Print out the data below in full and exactly, skipping the pictures.

[Opening Available records section]

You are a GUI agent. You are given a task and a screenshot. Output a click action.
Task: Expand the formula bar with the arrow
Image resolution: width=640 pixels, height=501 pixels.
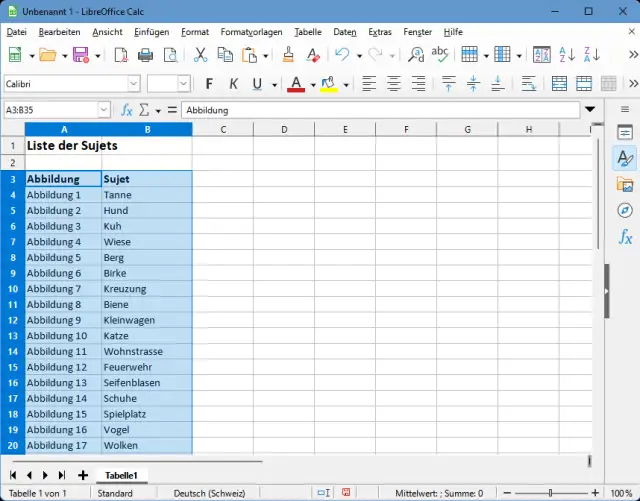click(x=590, y=109)
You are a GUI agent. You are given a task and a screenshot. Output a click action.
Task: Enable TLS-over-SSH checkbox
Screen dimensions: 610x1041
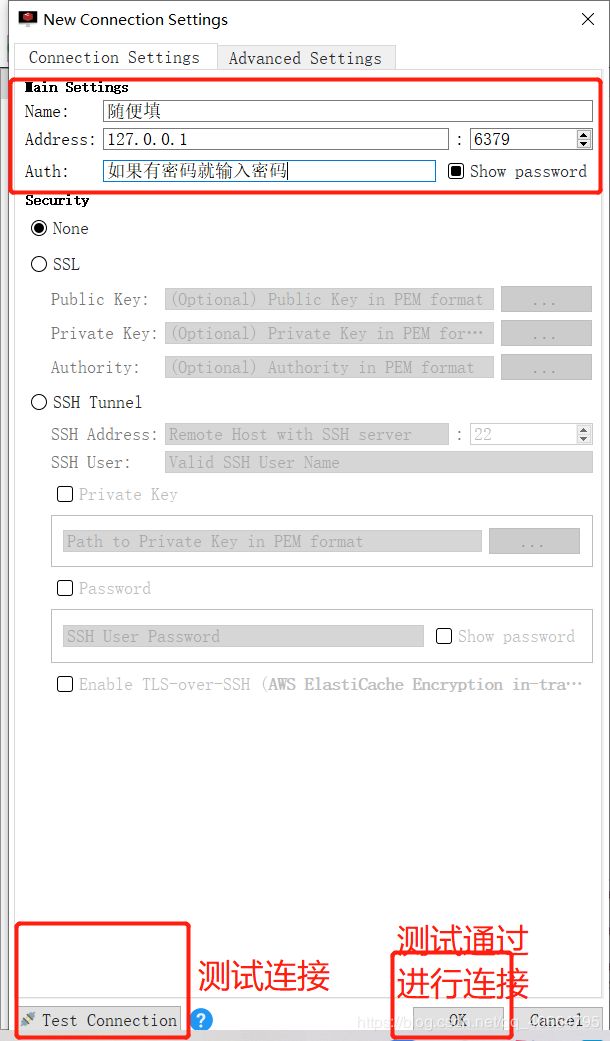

[Closing Available records section]

__Written solution__
You are a GUI agent. You are given a task and a screenshot. Output a click action.
Task: Expand the formula bar with the arrow
Image resolution: width=640 pixels, height=501 pixels.
click(x=590, y=109)
You are a GUI agent. You are given a task and a screenshot. Output a click action.
Task: Enable TLS-over-SSH checkbox
Screen dimensions: 610x1041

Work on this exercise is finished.